Os agentes, já a uns largos metros afastados, voltaram para trás para pôr ordem na algazarra que acabou numa tragédia. Sem tempo de se identificarem, o agente Fábio Guerra foi violentamente agredido por Cláudio Coimbra – com passado criminal por crimes idênticos, e pelo seu colega de armas.
Os fuzileiros quando foram ouvidos por Carlos Alexandre admitiram as agressões, falaram num terceiro amigo, Clóvis Abreu, que a Judiciária acredita ser o menos responsável pela tragédia.
Segundo as imagens que passaram logo a circular entre os homens da noite, e que apareceriam no dia seguinte nas televisões, é notório que o agente Fábio Guerra foi várias vezes pontapeado na cabeça quando já estava no chão inanimado. Outro homem envolvido nos desacatos foi libertado na segunda-feira depois de ouvido pelas autoridades policiais.
As imagens que foram feitas de um telemóvel enquanto o chefe da segurança da discoteca visionava o filme dos acontecimentos já mereceram uma queixa-crime por parte dos responsáveis do espaço, já que as mesmas foram obtidas de forma ilícita por uma de duas pessoas que não poderiam estar naquela sala, só de acesso ao responsável da segurança e ao proprietário.
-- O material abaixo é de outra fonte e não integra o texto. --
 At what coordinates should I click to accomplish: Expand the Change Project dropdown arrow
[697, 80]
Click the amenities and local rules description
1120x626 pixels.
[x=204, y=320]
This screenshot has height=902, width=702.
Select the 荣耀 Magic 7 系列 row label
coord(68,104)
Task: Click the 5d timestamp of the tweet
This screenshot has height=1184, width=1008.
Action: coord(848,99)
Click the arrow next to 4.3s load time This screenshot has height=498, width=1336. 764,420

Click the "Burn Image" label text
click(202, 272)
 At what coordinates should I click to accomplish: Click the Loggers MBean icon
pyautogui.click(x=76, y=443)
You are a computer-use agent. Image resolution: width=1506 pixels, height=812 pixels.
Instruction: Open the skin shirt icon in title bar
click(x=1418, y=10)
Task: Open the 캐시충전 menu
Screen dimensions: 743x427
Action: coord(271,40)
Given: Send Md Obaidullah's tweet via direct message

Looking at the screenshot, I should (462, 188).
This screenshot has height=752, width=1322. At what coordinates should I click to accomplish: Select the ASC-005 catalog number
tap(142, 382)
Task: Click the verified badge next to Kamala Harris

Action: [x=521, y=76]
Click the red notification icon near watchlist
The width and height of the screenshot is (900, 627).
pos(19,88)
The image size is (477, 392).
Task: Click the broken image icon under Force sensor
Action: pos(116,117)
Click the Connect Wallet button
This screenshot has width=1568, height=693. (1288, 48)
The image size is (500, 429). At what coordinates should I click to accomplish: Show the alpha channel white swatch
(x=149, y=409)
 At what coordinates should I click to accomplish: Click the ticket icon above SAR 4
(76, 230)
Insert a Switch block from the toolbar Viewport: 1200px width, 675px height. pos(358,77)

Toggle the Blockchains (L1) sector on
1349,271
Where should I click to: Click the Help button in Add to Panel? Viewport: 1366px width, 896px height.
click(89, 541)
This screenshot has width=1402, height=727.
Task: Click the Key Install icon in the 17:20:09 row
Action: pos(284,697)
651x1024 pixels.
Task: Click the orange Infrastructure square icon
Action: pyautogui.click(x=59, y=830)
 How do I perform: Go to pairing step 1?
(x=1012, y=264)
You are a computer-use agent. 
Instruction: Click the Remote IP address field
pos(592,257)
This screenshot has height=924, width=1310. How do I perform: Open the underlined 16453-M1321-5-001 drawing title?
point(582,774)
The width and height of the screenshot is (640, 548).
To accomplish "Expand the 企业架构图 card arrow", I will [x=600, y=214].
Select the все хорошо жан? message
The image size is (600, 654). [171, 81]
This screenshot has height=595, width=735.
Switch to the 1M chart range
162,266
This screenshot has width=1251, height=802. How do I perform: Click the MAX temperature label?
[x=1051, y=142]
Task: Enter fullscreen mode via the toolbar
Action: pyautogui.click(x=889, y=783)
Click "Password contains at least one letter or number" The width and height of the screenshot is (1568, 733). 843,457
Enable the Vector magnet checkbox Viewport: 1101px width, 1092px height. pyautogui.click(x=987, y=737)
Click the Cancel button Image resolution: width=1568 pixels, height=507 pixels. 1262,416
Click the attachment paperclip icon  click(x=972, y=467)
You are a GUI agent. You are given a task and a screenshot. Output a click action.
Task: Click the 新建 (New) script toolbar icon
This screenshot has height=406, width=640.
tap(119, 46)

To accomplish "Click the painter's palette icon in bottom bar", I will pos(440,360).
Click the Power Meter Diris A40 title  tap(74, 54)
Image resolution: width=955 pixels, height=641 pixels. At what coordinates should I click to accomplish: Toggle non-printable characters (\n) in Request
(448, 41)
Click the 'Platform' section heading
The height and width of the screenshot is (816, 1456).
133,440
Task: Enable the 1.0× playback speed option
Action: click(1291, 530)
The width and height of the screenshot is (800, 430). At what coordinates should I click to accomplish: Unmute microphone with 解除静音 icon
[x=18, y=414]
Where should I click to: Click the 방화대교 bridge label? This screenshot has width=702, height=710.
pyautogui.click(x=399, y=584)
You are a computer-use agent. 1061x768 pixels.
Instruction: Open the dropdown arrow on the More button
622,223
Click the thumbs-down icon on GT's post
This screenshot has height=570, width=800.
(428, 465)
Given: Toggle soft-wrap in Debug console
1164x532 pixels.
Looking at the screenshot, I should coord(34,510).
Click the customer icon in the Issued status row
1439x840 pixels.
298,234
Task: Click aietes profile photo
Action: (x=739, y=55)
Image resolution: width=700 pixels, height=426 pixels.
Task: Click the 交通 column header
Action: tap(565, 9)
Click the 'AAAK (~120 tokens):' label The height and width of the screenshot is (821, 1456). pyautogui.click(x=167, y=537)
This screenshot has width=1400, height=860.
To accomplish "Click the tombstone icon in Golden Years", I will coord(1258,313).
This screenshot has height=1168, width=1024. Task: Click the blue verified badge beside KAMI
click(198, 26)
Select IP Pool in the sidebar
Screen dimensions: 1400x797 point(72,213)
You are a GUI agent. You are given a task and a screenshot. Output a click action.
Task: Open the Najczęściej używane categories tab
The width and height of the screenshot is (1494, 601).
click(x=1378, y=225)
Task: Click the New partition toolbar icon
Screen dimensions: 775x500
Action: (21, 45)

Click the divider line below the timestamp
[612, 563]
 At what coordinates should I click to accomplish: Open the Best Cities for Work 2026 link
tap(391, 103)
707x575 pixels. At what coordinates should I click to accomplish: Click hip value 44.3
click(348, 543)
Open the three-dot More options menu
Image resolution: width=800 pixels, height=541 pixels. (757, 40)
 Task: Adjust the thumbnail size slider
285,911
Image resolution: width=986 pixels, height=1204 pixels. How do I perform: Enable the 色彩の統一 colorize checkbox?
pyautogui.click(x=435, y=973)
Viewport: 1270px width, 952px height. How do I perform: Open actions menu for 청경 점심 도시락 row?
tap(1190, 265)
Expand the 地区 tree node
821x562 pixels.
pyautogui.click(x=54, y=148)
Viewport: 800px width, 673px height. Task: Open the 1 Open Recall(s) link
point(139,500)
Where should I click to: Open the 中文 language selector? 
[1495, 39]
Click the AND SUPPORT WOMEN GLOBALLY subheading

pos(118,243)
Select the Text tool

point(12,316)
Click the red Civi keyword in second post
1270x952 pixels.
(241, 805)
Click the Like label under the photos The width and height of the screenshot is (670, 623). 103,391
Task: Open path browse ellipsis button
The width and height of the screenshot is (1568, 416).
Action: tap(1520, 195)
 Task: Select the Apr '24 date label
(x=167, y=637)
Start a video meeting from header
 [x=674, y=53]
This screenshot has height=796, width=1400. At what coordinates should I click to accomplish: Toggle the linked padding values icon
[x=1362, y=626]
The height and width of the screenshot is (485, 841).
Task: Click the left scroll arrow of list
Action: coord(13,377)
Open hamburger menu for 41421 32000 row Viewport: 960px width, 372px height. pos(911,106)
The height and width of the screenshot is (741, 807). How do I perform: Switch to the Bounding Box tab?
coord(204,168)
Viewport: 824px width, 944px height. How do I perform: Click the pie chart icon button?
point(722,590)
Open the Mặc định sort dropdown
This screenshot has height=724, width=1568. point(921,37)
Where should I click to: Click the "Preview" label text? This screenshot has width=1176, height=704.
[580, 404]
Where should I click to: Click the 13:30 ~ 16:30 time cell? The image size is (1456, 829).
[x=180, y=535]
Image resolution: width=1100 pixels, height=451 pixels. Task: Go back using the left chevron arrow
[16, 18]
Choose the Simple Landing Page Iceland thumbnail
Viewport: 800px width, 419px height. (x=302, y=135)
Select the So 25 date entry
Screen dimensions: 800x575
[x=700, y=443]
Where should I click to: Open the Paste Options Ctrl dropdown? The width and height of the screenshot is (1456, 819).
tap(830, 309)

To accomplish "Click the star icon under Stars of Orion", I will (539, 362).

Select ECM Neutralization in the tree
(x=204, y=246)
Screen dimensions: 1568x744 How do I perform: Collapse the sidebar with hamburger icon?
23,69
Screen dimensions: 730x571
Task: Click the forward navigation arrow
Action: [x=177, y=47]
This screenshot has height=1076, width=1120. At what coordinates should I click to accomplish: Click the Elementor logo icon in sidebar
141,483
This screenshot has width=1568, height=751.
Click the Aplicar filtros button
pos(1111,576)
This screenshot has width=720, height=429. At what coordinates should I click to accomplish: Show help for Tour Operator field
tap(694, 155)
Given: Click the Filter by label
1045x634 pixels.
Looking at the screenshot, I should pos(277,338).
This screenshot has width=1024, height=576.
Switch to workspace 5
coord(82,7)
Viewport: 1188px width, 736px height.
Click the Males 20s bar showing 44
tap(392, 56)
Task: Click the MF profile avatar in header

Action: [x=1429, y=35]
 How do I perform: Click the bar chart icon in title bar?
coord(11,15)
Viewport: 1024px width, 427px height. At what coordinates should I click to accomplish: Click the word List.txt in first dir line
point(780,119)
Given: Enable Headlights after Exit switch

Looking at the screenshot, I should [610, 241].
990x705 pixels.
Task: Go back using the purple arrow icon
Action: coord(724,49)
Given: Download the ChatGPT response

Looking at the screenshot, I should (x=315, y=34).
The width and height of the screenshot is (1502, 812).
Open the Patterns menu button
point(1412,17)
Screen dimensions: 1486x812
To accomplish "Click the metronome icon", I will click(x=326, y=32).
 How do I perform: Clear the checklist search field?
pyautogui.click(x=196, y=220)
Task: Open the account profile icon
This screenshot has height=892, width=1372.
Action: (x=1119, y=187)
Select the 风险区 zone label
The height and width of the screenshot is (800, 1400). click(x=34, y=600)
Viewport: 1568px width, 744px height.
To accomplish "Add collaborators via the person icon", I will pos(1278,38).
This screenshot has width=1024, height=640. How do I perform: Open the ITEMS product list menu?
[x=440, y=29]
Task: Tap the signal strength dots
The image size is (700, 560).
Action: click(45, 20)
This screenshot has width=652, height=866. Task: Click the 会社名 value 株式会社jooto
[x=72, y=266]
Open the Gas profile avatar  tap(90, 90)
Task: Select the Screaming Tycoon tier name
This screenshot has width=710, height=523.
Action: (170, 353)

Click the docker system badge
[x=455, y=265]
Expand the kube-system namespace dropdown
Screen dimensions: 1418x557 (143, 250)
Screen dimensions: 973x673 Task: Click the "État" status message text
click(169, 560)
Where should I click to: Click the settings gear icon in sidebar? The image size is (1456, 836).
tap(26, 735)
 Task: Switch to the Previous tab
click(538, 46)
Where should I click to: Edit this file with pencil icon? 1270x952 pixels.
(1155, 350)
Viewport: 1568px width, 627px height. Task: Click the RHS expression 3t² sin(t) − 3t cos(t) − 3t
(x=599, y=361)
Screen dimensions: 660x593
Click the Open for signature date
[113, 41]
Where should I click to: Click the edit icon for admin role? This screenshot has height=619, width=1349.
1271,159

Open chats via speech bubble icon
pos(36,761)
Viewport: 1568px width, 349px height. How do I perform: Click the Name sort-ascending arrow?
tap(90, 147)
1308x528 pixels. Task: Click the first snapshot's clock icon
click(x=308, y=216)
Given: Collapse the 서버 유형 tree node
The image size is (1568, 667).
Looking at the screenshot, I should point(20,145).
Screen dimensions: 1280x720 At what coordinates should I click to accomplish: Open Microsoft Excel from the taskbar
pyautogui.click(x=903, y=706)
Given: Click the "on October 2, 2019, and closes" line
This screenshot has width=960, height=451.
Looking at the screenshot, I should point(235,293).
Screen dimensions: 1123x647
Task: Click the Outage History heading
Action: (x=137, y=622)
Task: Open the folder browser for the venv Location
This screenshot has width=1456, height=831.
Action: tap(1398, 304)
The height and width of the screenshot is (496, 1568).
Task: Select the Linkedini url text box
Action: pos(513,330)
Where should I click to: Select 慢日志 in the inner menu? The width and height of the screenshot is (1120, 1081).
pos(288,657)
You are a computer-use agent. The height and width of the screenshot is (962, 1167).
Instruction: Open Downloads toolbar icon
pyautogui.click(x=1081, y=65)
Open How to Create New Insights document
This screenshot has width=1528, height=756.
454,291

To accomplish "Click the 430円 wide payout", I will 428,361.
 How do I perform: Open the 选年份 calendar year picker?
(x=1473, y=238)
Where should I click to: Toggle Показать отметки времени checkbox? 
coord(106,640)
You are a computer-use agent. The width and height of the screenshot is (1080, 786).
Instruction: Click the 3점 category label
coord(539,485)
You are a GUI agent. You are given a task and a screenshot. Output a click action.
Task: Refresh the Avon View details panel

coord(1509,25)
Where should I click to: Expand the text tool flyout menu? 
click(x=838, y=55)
Mas há outras filmagens que a PJ já tem em sua posse. Nomeadamente da discoteca Plateau, nas Escadinhas da Praia, do bar Hype, paredes meias com a Mome e de um prédio próximo.
Cláudio Coimbra treinava boxe, sendo campeão nacional amador, num ginásio da Quinta do Conde, Sesimbra, dos irmãos Pavanito, um deles responsável pela segurança da discoteca Plateau e antigo campeão europeu de boxe. Outra pista que as autoridades investigam é se alguns dos envolvidos fazem ou não trabalhos esporádicos de segurança. Não é segredo para ninguém da noite que muitos agentes da PSP, nomeadamente de grupos de elite, militares e guardas da GNR fazem esses trabalhos em dias de folga para completarem um pouco mais o seu ordenado.
Apesar de os seguranças terem de andar identificados, muitas discotecas acabam por ter elementos à civil que não fazem parte da folha salarial da casa. São pagos em dinheiro, muitas das vezes ganham 50 euros por noite.
Dois carros à porta
Contactado pelo Nascer do SOL, João Magalhães, responsável do Mome, lamentou o sucedido e diz que há muito que pede à Polícia para que haja um policiamento de visibilidade «quando saem, entre as quatro e as seis da manhã, quase duas mil pessoas das quatro discotecas da zona». «A noite é o patinho feio, mas tudo temos feito para não deixar repetir erros do passado. Como se pode culpar empresários que nada têm a ver com cenas de violência que ocorrem na via pública?», questionou.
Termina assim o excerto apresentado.